Argentina Judge Rejects Abortion for 12 Year-Old Girl on Mental Health Grounds
by Steven Ertelt
September 29, 2008
Buenos Aires, Argentina (LifeNews.com) — Although a judge in Australia has allowed an abortion for a 12-year-old girl, another one in Argentina has denied the request and cited mental health ground for doing so.
The Hispanic girl was impregnated through rape but the judge ruled her mother can’t make her have an abortion after hearing evidence that the abortion could cause her mental health problems.
Justice Germán Ferrer noted that expert witnesses testified that "after analyzing the whole situation, above all the psychological and social aspects of the child, [the experts] came to the conclusion that today the interruption of the pregnancy could produce a personality disturbance in the child that could result in irreversible psychiatric pathologies such as psychosis.

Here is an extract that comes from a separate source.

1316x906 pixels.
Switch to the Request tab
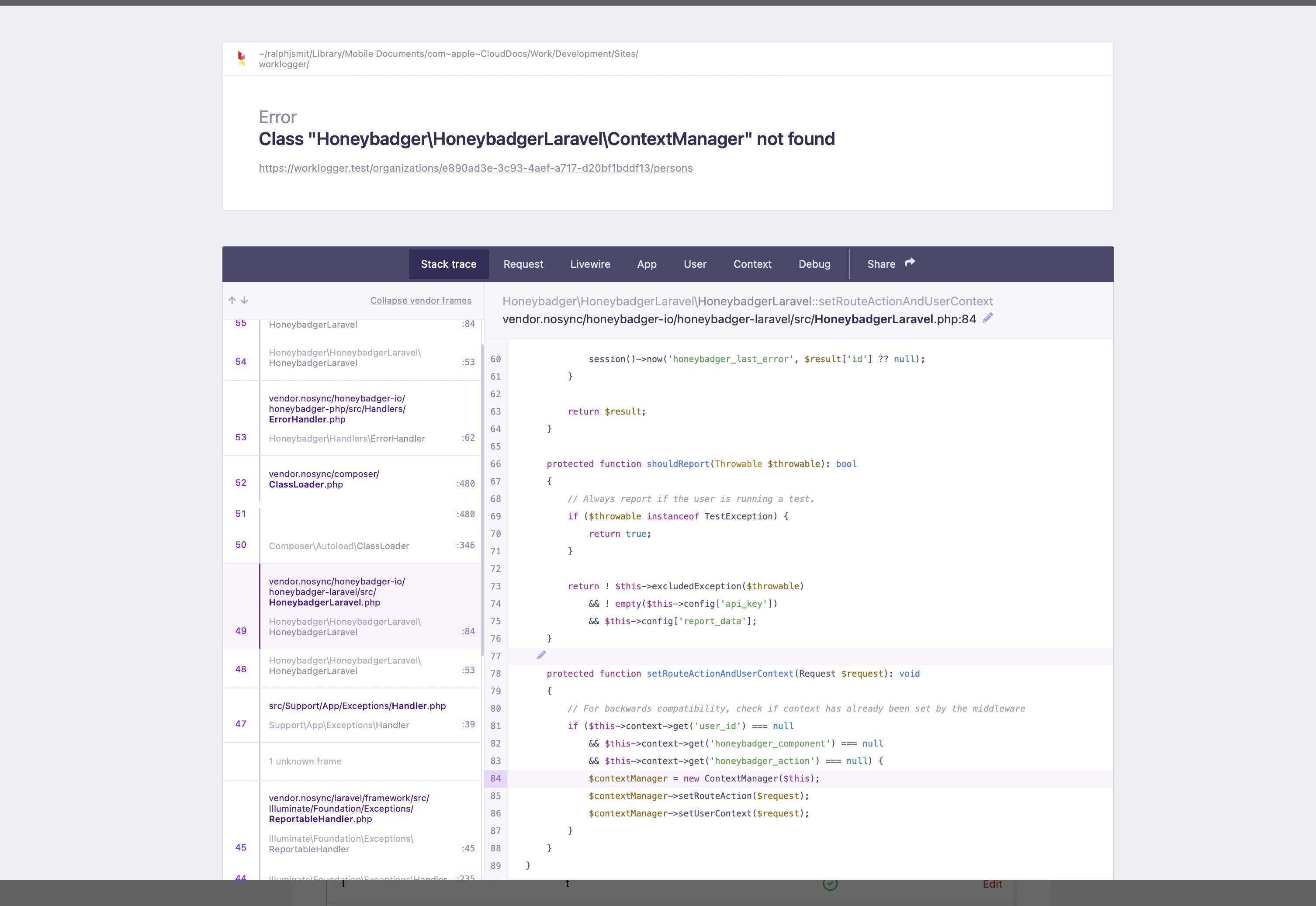pyautogui.click(x=523, y=264)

The Elliot Institute says it is not surprised the judge noted the psychological issues involved.
Indeed, evidence suggests that, in addition to causing the death of her unborn child, abortion is likely to harm, not help, this girl and others like her, the group noted.

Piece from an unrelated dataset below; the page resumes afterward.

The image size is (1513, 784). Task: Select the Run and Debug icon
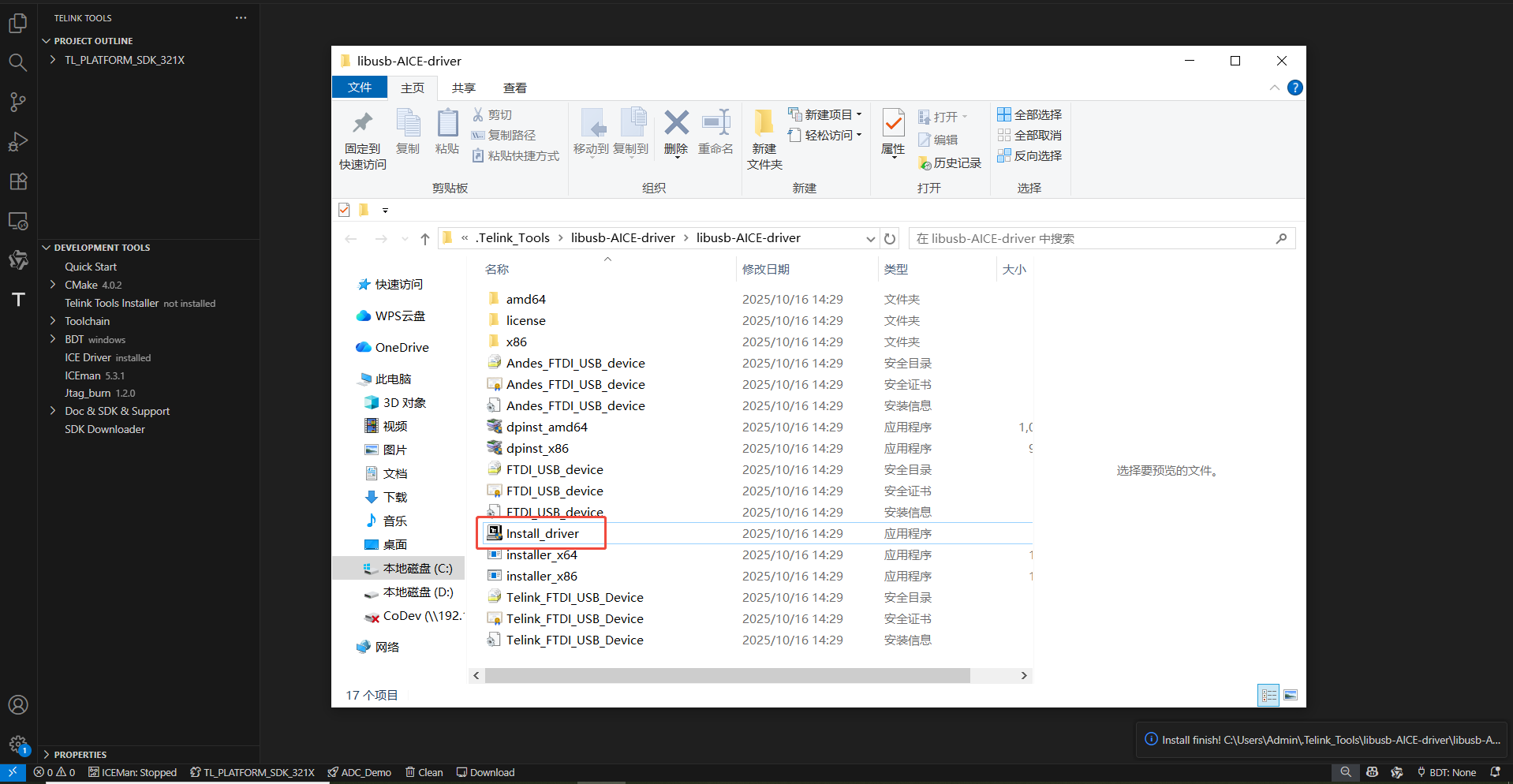click(x=17, y=141)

The group cites one of the only studies done on women who became pregnant from sexual assault showing that nearly 80 percent of the women who aborted a pregnancy conceived in sexual assault reported that abortion had been the wrong solution.
The study, done in 1995 and published in the Journal of Anxiety Disorders finds most women who had abortions said that abortion only increased the trauma they were experiencing.
In many cases, the victim faced strong pressure or demands to abort and in some cases, especially those involving teenage girls, was even forced to have the abortion by others and none of the women who gave birth to a child conceived in sexual assault expressed regret or wished they had aborted instead.
Further the survey found that in almost all the cases where the victim became pregnant through incest, abortion was chosen by the perpetrator to cover up the incest and the victim rarely, if ever, had a say in the matter, the Elliot Institute noted.
And studies of women who had unintended first pregnancies found that women who aborted were more likely than those who carried to term to have subsequent depression,2 anxiety3 and substance abuse, the group added.
Other research found that teens who abort an unintended pregnancy are more likely to experience negative mental health outcomes than are teens who carry the unintended pregnancy to term, the study noted, too.